──────── Stored data ────────
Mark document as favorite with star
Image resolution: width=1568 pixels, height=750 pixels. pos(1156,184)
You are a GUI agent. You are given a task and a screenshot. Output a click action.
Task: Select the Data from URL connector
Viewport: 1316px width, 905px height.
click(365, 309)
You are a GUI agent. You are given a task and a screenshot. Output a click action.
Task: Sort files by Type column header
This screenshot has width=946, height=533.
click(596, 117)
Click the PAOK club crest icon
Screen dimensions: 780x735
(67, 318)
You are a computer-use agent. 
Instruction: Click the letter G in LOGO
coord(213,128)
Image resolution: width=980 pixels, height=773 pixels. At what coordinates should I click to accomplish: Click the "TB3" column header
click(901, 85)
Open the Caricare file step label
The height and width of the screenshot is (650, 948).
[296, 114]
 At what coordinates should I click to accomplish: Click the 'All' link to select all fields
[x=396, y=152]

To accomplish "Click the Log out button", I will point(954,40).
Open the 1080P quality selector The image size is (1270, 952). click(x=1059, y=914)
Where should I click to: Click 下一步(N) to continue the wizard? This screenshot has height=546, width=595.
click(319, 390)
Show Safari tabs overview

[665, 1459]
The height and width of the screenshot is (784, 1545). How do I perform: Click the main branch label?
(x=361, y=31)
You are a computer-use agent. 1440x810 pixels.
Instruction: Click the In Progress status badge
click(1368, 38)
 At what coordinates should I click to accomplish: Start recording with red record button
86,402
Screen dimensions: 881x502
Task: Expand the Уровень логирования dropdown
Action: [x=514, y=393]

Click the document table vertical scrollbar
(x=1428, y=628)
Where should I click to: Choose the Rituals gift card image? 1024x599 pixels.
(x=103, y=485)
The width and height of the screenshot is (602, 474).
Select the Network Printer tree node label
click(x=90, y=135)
────────
→ Given exercise
Please list every line of the listing above that contains the string "computer".

→ Reply to the exercise
You are a computer-use agent. 
You are a computer-use agent. 1440x810 pixels.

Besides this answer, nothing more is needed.